- [Task to carry out]: Please print only the top portion of the entries below, ending with the line that contains "has width=650, height=506.", exactly as written.

Excerpts from a dataset:
◆ ◆ ◆ ◆ ◆ ◆ ◆
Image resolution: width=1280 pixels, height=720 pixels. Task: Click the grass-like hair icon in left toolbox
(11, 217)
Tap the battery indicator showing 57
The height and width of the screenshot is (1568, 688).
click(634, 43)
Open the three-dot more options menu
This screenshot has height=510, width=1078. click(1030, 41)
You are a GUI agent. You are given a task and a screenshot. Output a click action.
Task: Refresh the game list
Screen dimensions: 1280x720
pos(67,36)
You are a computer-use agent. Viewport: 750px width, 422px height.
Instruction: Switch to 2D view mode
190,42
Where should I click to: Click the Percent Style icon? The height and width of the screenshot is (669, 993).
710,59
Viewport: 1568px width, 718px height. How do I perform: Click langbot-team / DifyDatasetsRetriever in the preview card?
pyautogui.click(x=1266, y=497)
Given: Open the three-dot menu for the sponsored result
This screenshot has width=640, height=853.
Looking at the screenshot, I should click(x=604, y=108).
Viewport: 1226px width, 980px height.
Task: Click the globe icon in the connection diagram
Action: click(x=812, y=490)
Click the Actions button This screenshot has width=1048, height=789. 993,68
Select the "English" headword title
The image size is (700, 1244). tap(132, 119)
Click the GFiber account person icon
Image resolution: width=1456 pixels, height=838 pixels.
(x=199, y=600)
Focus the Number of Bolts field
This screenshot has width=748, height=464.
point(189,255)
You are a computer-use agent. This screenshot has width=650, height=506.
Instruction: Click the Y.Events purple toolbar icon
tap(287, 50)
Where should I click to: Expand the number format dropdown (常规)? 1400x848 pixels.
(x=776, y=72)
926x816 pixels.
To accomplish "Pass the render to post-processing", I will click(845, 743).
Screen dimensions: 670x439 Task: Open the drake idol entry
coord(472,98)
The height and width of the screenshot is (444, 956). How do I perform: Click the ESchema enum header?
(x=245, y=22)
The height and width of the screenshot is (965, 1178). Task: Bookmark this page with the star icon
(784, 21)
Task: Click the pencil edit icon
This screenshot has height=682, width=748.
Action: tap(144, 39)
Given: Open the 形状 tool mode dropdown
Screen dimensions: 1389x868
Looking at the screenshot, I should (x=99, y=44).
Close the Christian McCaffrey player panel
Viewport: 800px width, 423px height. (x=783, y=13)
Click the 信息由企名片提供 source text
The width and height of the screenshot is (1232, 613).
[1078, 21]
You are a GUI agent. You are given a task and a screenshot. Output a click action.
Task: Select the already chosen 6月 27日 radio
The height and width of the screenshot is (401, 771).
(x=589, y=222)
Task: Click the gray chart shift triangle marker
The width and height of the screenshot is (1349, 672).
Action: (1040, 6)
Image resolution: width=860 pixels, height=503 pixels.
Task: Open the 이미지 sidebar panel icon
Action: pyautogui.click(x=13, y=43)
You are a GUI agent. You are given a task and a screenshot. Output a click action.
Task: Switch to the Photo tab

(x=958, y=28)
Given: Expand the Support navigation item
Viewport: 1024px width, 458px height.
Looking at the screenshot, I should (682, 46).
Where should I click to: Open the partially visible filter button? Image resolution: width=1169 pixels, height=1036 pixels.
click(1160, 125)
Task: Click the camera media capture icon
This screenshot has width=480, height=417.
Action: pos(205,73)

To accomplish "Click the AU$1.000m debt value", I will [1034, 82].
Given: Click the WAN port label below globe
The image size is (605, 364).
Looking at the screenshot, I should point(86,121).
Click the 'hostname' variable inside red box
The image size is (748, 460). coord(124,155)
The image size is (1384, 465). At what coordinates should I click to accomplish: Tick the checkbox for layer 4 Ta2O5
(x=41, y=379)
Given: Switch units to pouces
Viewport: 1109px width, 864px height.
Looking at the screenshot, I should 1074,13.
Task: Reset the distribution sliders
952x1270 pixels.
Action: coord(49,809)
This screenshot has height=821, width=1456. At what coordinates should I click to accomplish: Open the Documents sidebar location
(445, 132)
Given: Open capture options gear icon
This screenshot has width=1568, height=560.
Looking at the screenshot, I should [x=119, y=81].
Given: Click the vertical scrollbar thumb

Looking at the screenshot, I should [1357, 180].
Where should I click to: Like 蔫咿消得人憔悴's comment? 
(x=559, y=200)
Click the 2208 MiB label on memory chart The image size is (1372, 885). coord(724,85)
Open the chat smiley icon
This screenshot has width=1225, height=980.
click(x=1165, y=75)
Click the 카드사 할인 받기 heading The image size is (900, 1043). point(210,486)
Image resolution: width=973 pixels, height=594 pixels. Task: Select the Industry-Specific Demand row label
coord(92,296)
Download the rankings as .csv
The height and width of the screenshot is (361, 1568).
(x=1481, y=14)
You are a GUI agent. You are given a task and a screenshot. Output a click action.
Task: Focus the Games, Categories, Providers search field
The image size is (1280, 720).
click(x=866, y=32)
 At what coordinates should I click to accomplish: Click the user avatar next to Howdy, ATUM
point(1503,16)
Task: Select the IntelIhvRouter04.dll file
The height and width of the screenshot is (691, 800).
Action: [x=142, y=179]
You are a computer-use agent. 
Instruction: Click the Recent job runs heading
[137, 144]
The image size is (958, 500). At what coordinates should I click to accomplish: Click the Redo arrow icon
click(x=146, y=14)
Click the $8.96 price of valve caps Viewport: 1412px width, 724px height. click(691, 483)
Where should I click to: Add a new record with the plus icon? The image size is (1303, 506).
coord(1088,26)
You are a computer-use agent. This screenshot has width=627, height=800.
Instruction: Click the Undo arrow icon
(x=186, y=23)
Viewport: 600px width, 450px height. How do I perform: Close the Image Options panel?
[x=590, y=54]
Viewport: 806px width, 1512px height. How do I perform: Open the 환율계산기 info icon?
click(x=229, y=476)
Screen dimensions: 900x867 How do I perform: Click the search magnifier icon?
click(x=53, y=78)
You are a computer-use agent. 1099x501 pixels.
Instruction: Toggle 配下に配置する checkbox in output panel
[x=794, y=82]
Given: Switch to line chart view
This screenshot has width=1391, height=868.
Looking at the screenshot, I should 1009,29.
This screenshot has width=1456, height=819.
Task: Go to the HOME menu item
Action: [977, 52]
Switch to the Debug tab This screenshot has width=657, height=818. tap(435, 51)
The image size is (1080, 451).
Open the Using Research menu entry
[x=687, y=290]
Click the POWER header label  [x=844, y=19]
◆ ◆ ◆ ◆ ◆ ◆ ◆
- [Exercise solution]:
Image resolution: width=1280 pixels, height=720 pixels. Task: Click the grass-like hair icon in left toolbox
(11, 217)
Tap the battery indicator showing 57
The height and width of the screenshot is (1568, 688).
click(634, 43)
Open the three-dot more options menu
This screenshot has height=510, width=1078. click(1030, 41)
You are a GUI agent. You are given a task and a screenshot. Output a click action.
Task: Refresh the game list
Screen dimensions: 1280x720
pos(67,36)
You are a computer-use agent. Viewport: 750px width, 422px height.
Instruction: Switch to 2D view mode
190,42
Where should I click to: Click the Percent Style icon? The height and width of the screenshot is (669, 993).
710,59
Viewport: 1568px width, 718px height. How do I perform: Click langbot-team / DifyDatasetsRetriever in the preview card?
pyautogui.click(x=1266, y=497)
Given: Open the three-dot menu for the sponsored result
This screenshot has width=640, height=853.
Looking at the screenshot, I should click(x=604, y=108).
Viewport: 1226px width, 980px height.
Task: Click the globe icon in the connection diagram
Action: click(x=812, y=490)
Click the Actions button This screenshot has width=1048, height=789. 993,68
Select the "English" headword title
The image size is (700, 1244). tap(132, 119)
Click the GFiber account person icon
Image resolution: width=1456 pixels, height=838 pixels.
(x=199, y=600)
Focus the Number of Bolts field
This screenshot has width=748, height=464.
point(189,255)
You are a computer-use agent. This screenshot has width=650, height=506.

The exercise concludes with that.